As artificial intelligence (AI) becomes increasingly integrated into education, its role in the assessment of writing skills has emerged as a significant area of research. This study investigates the reliability and consistency of a custom-built, GPT-based model specifically designed to evaluate B1-level English opinion paragraphs. A dataset consisting of 40 texts (20 written by students and 20 generated by AI) was evaluated across six separate sessions. In the first three sessions, the model assigned scores based on a standard rubric. In the remaining three sessions, it was prompted to re-evaluate its own scores based on reflective questions that suggested it might have “overestimated,” “underestimated,” or “overestimated or underestimated” the original score; thus introducing positive, negative, and neutral reflective prompting. Guided by six research questions, the study examines the internal consistency of the model and its responsiveness to such reflective prompting. Intraclass correlation coefficients (ICCs) indicated excellent reliability across all conditions (ICC > .94). Predictable changes were observed in scoring behavior depending on the prompt direction, particularly in rubric components involving higher-order cognitive skills (i.e., content and organization), whereas grammar and vocabulary scores remained stable. Although the limited sample size constrains the generalizability of the findings, these findings demonstrate that AI-based scoring is not only reliable but also adaptable to metacognitive prompts, offering valuable insights for scalable, rubric-aligned assessment models. The study highlights that GPT-based tools can serve not only as dependable evaluators of student writing but also as instruments that promote self-assessment, support rater training, and foster more equitable feedback in educational settings.

References

  • Awagu, I. V. (2021). Language in Academic Writing: Features and Topical Issues. Linguistics and Literature Studies, 9(2), 49-56. https://doi.org/10.13189/lls.2021.090201
  • Albakkosh, I. (2024). Using Fleiss’ Kappa coefficient to measure the intra and inter-rater reliability of three AI software programs in the assessment of EFL learners’ story writing. International Journal of Educational Sciences and Arts, 3(1), 69-96. https://doi.org/IJESA.2023.v3n1p4
  • Attali, Y., & Burstein, J. (2006). Automated essay scoring with e-rater® V. 2. The Journal of Technology, Learning and Assessment, 4(3), 1-31.

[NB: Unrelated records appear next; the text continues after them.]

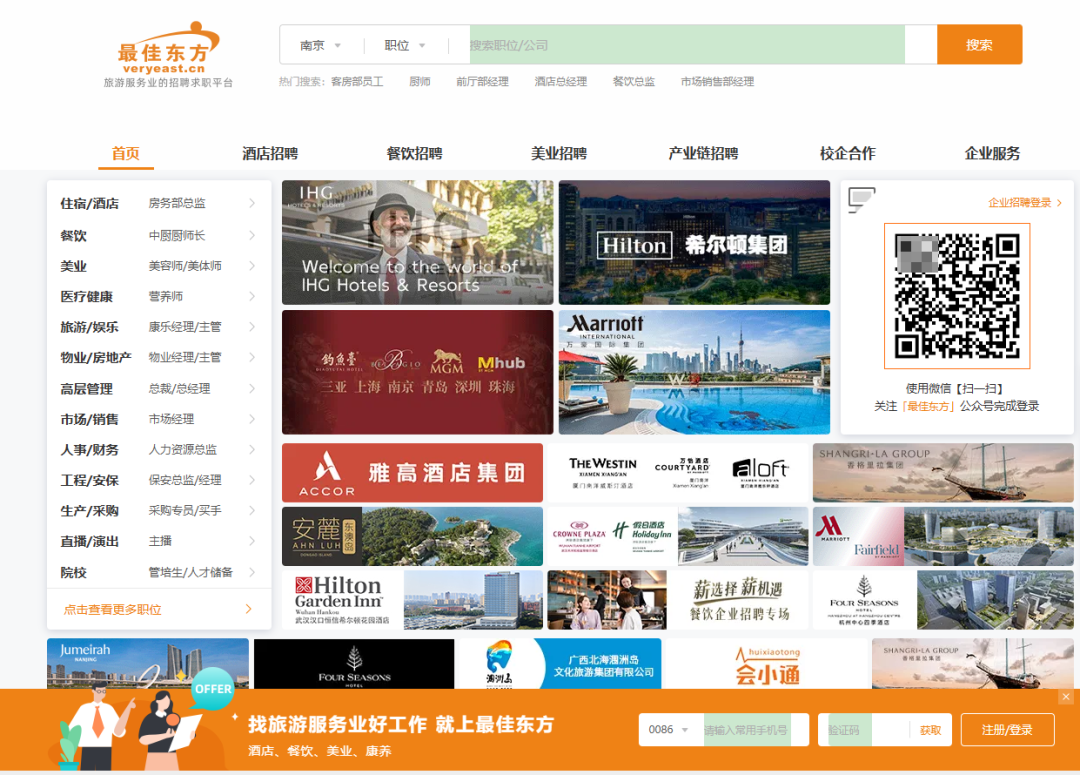
Task: Open the Marriott International banner
Action: pos(694,372)
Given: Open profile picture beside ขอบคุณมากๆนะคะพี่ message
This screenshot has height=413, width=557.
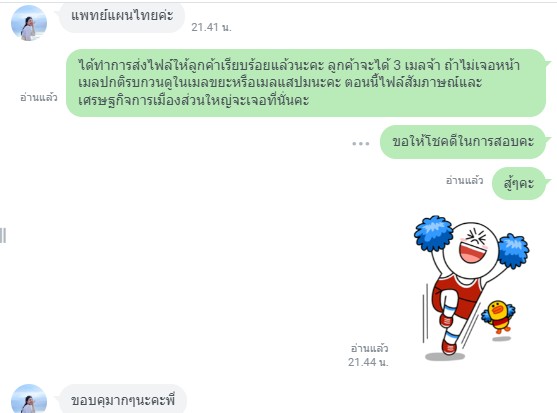Looking at the screenshot, I should coord(29,399).
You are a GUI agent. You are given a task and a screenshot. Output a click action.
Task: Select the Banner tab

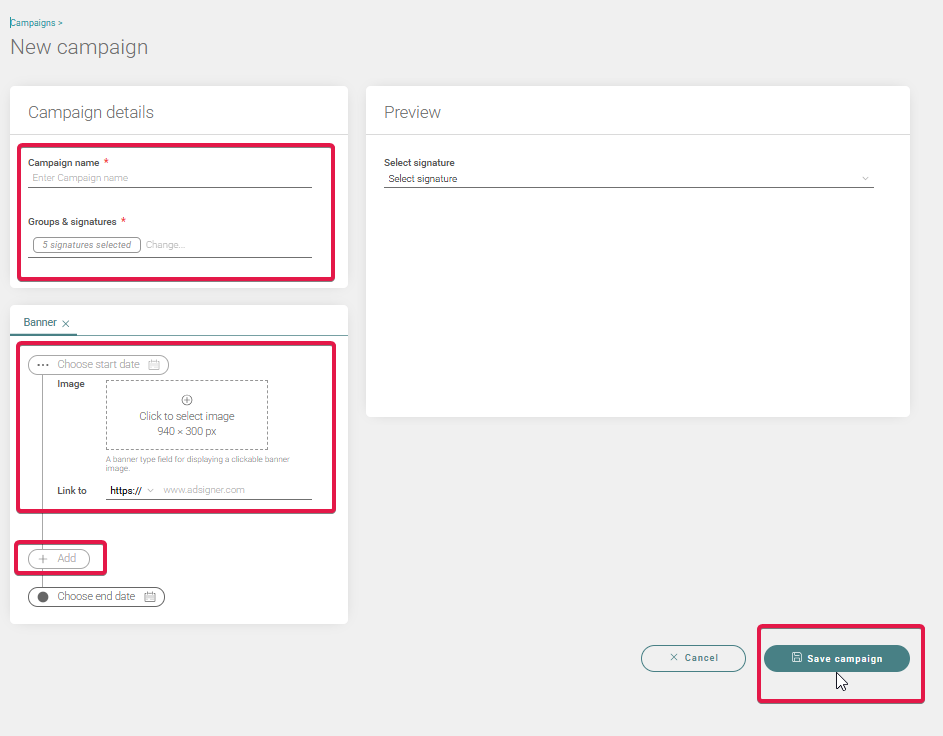(x=38, y=322)
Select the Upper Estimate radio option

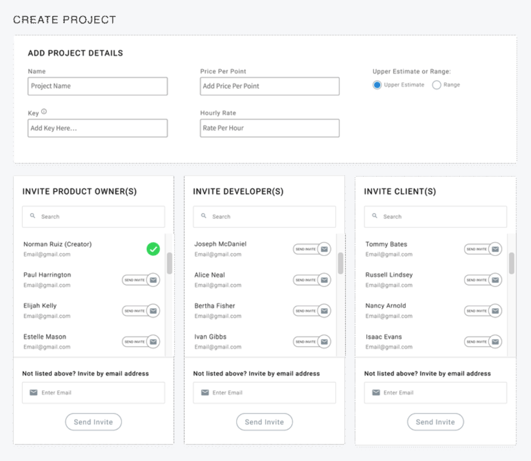[377, 85]

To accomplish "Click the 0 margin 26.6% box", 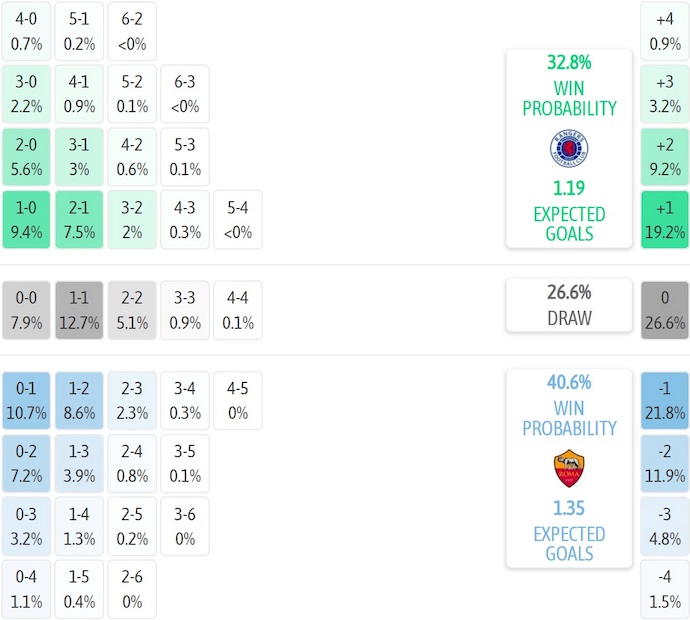I will (x=665, y=310).
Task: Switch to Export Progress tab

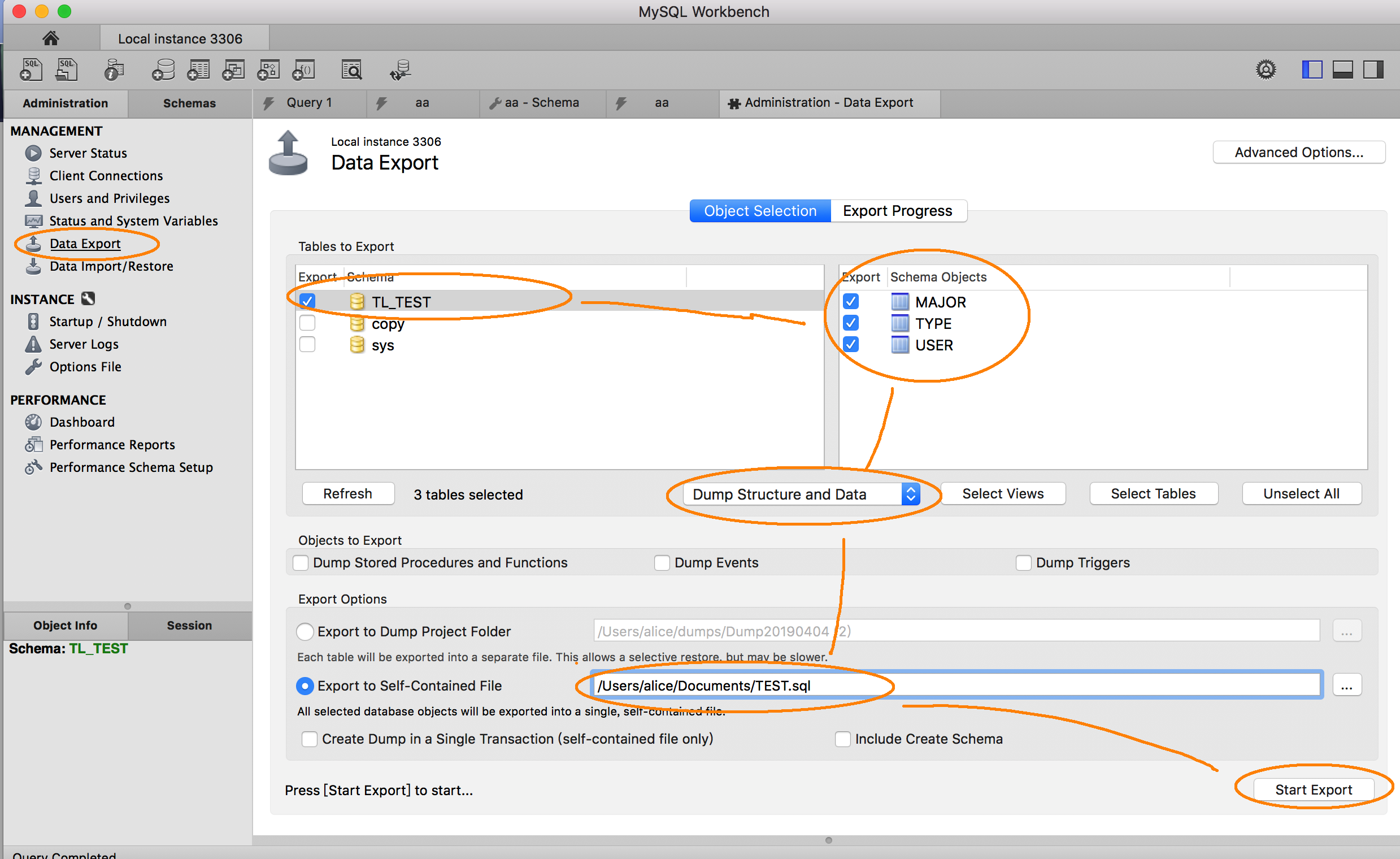Action: coord(897,211)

  • Barkaoui, K. (2007). Teaching writing to second language learners: Insights from theory and research. TESL Reporter, 40(1), 35-48.

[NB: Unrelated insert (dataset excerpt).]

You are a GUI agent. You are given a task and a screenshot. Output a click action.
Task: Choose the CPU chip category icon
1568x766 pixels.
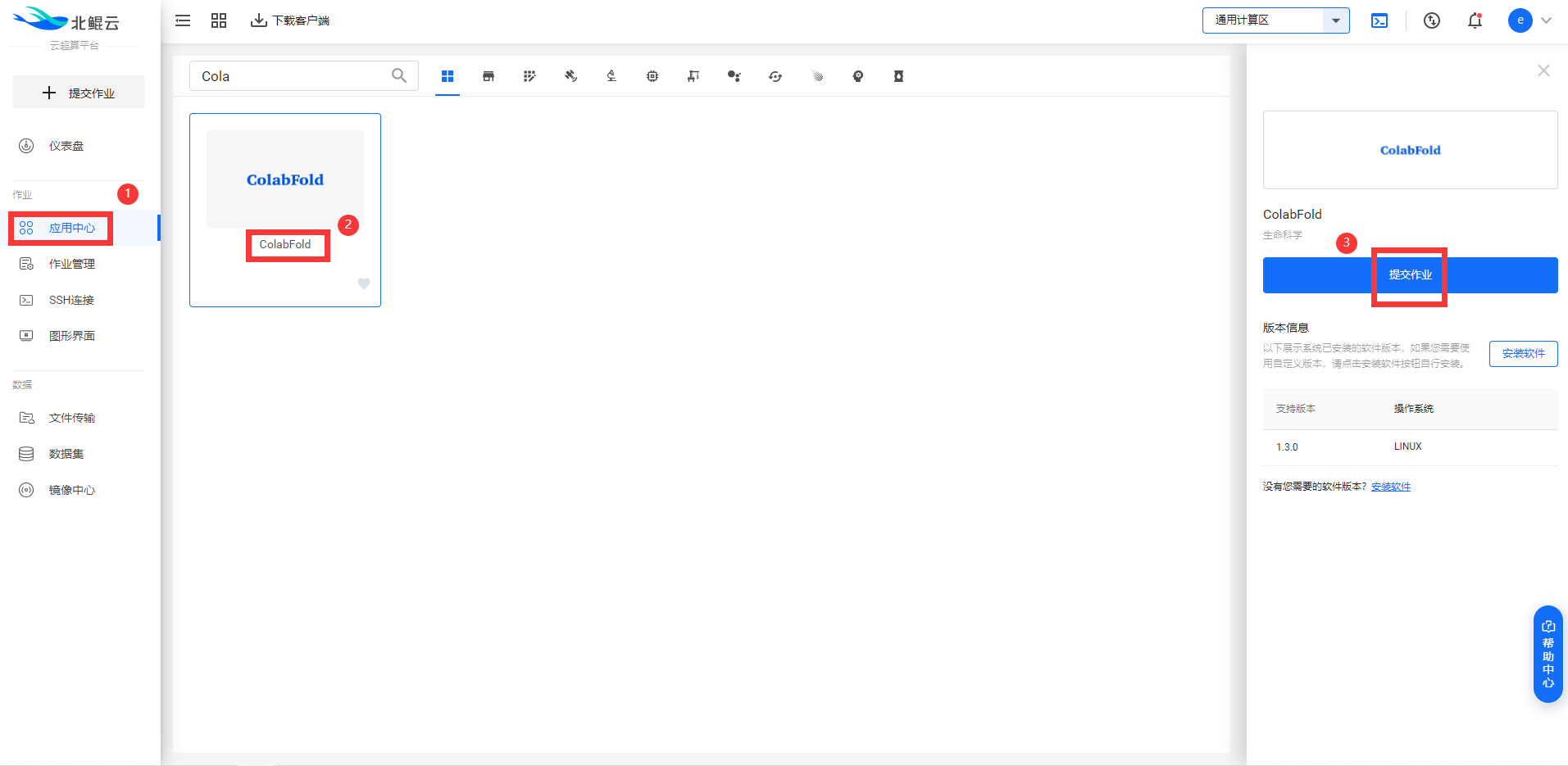[652, 76]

  • Borah, M. A. R., Dev, R. S., Suprathik, B. M., Harshini, A. R., Boggula, Y., & Charitha, V. (2024, December). Automated Models in Educational Assessment: A Comprehensive Survey. In 2024 9th International Conference on Communication and Electronics Systems (ICCES) (pp. 1029-1034). IEEE.
  • Bray, M., Adamson, B., & Mason, M. (Eds.). (2014). Comparative education research: Approaches and methods (Vol. 19). Springer.
  • Brown, H. D. (2004). Language assessment, principle and classroom practice. New York: Longman.
  • Choudhury, A. S., & PGCTE, P. (2013). Of speaking, writing, and developing writing skills in English. Language in India, 13(9), 27-32.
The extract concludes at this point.